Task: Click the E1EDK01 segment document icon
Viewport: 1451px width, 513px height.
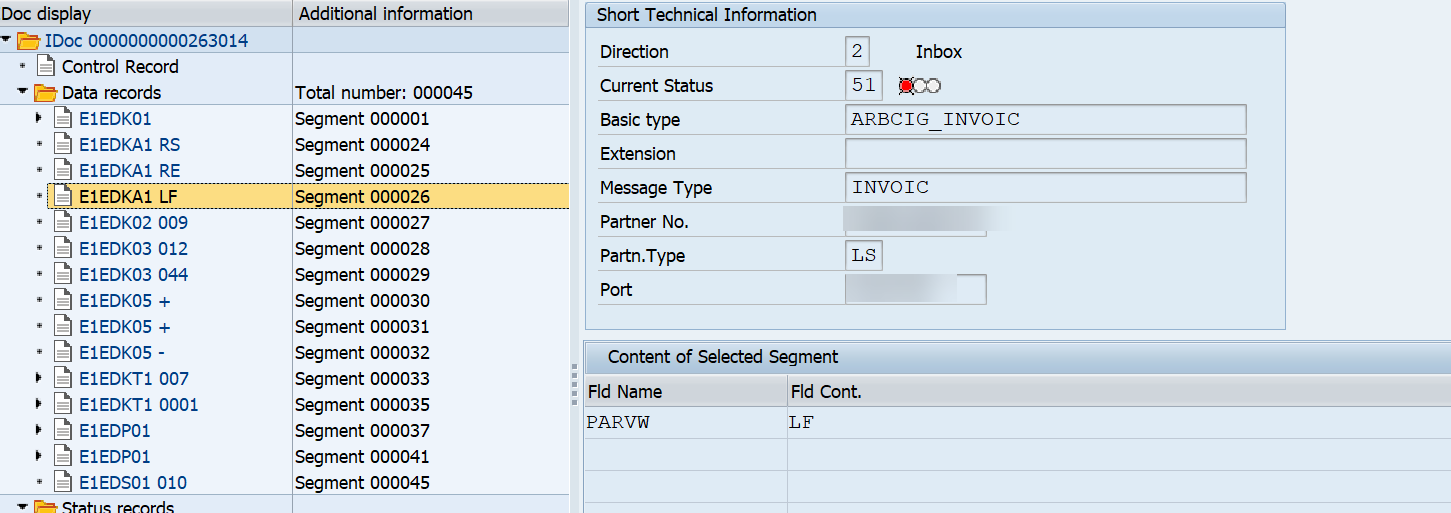Action: coord(64,119)
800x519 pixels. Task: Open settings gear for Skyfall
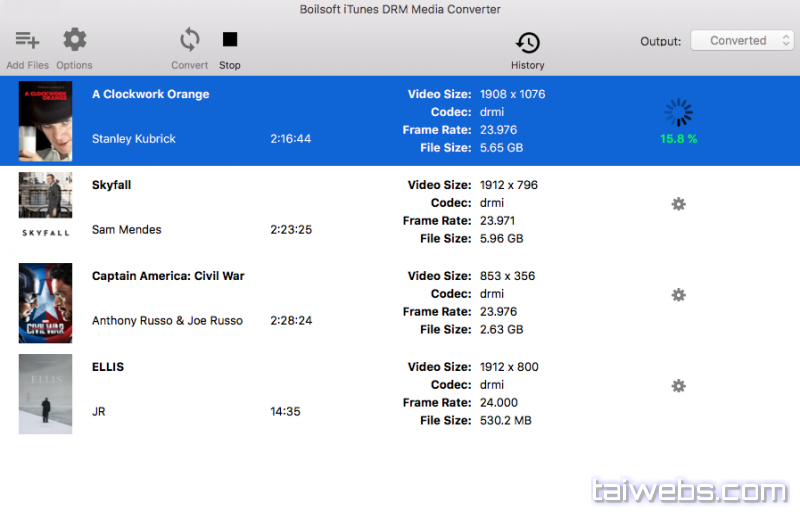[x=678, y=204]
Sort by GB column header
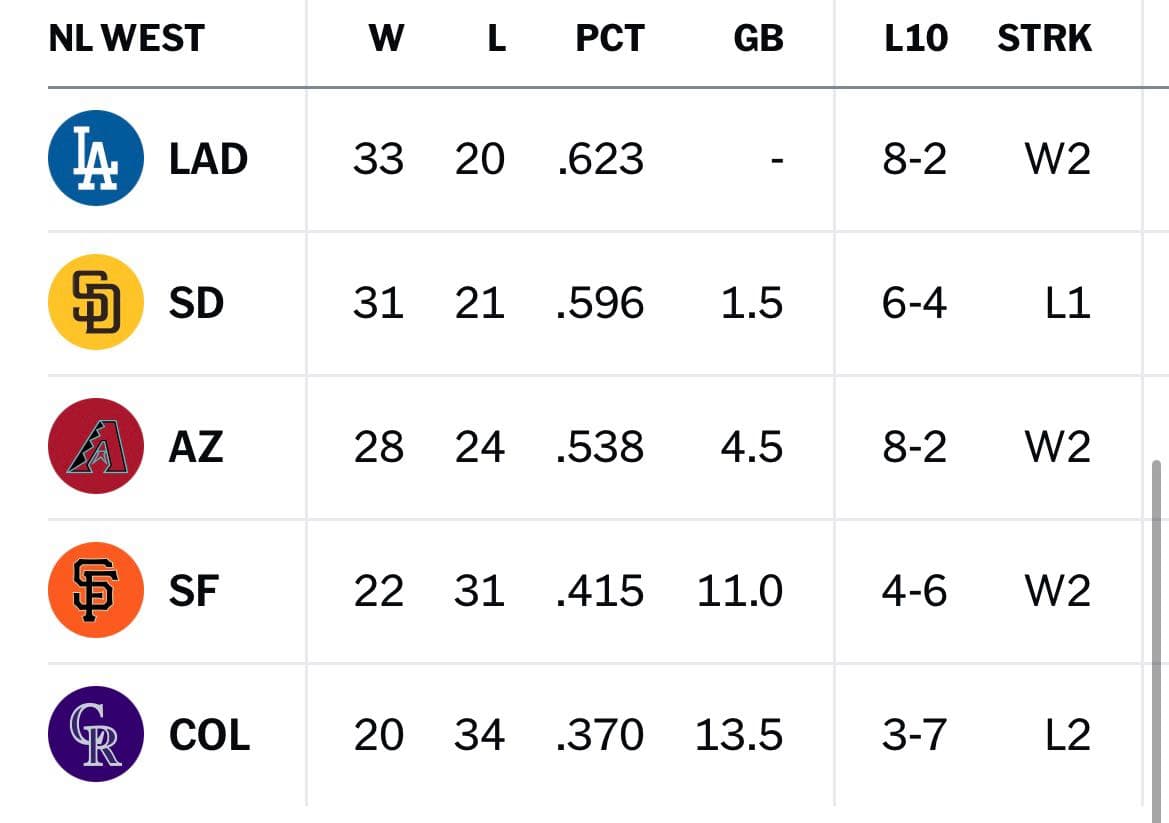Image resolution: width=1169 pixels, height=823 pixels. [x=758, y=38]
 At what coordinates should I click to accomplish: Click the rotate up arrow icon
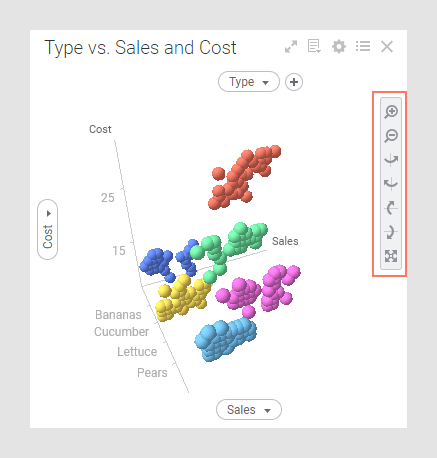(391, 208)
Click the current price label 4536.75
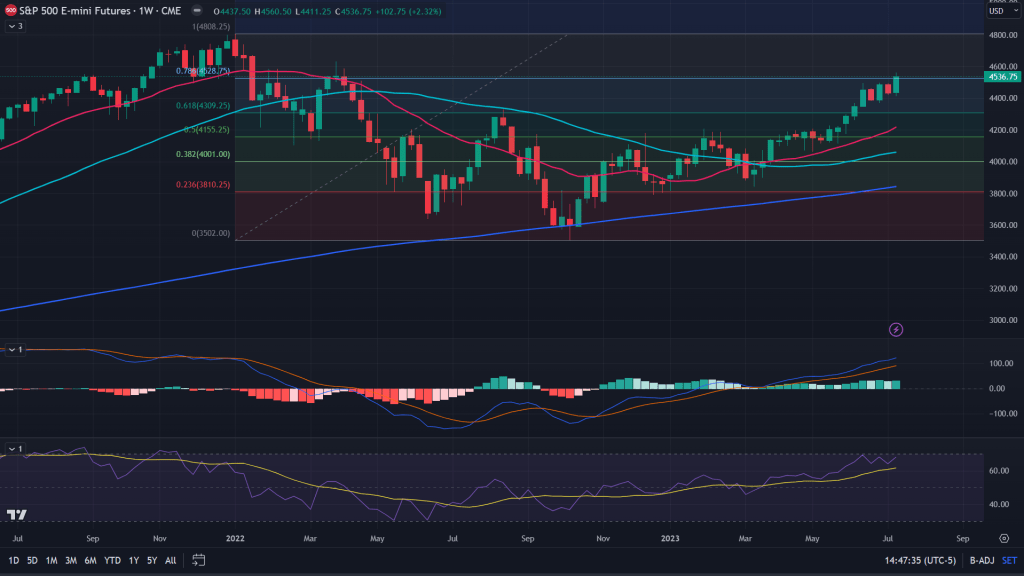Screen dimensions: 1024x576 click(x=1001, y=77)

__________________________________________________

Your goal: Reproduce nothing but the lines running from the line with "800x519 pixels. Task: Open" through the end of the records, keeping both end lines and dropping the pictures.

Task result:
800x519 pixels. Task: Open settings gear for Skyfall
[x=678, y=204]
Sort by GB column header
Image resolution: width=1169 pixels, height=823 pixels. [x=758, y=38]
 At what coordinates should I click to accomplish: Click the rotate up arrow icon
(391, 208)
Click the current price label 4536.75
Screen dimensions: 1024x576 click(x=1001, y=77)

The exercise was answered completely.